Apolipoprotein E (apoE) co-localizes with amyloid-beta (Aβ) in Alzheimer's disease (AD) plaques and in synapses, and evidence suggests that direct interactions between apoE and Aβ are important for apoE's effects in AD. The present work examines the hypothesis that apoE receptors mediate uptake of apoE/Aβ complex into synaptic terminals. Western analysis shows multiple SDS-stable assemblies in synaptosomes from human AD cortex; apoE/Aβ complex was markedly increased in AD compared to aged control samples. Complex formation between apoE and Aβ was confirmed by co-immunoprecipitation experiments.
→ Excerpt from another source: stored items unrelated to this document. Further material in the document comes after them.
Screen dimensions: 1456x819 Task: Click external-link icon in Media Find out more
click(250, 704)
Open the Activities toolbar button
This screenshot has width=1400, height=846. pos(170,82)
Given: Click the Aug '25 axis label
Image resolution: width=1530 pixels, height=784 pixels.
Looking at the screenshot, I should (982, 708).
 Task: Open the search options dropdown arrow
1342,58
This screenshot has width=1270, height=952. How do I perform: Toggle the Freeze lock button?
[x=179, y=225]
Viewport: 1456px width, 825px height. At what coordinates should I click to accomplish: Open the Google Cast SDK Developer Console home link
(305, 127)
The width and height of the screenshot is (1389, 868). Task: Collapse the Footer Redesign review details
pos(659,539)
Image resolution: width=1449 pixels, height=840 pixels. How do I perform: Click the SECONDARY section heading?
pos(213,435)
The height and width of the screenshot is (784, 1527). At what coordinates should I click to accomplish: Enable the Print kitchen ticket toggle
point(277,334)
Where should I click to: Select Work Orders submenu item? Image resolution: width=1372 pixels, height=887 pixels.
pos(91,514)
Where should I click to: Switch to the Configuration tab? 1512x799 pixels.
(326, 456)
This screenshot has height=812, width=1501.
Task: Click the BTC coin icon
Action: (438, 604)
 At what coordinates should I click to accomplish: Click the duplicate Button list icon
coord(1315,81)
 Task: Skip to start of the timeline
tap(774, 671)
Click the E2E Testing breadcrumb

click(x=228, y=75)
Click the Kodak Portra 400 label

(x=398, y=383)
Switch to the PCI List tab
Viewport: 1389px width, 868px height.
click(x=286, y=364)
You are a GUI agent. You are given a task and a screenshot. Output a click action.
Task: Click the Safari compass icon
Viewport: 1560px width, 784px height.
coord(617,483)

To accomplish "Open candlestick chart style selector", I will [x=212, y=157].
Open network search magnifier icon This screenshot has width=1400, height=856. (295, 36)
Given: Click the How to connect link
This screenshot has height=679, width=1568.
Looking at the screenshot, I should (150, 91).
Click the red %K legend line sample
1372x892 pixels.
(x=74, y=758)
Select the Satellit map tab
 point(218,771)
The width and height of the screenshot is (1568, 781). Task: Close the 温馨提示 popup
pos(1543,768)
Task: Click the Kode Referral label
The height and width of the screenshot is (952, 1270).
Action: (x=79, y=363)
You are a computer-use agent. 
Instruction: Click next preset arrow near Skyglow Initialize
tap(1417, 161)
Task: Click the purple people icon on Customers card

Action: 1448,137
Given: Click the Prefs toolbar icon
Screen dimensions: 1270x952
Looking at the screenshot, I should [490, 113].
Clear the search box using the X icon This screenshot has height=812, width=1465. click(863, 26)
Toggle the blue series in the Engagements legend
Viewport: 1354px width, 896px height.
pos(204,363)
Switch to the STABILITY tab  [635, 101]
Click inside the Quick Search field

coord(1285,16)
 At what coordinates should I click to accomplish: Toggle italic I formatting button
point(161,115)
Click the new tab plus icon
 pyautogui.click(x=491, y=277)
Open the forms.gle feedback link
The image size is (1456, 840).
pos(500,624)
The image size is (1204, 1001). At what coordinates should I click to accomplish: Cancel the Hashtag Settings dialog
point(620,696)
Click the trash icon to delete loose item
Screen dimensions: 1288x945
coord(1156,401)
The apoE receptors low density lipoprotein receptor (LDLR) and LDLR-related protein 1 (LRP1) were quantified in synaptosomes using flow cytometry, revealing up-regulation of LRP1 in early- and late-stage AD. Dual labeling flow cytometry analysis of LRP1- and LDLR-positives indicate a majority (∼65%) of LDLR and LRP1 is associated with PSD-95-positive synaptosomes, indicating that remaining LRP1 and LDLR receptors are exclusively presynaptic. Flow cytometry analysis of Nile Red labeling revealed a reduction in cholesterol esters in AD synaptosomes. Dual labeling experiments showed apoE and Aβ concentration into LDLR and LRP1-positive synaptosomes, along with free and esterified cholesterol. Synaptic Aβ was increased by apoE4 in control and AD samples. These results are consistent with uptake of apoE/Aβ complex and associated lipids into synaptic terminals, with subsequent Aβ clearance in control synapses and accumulation in AD synapses.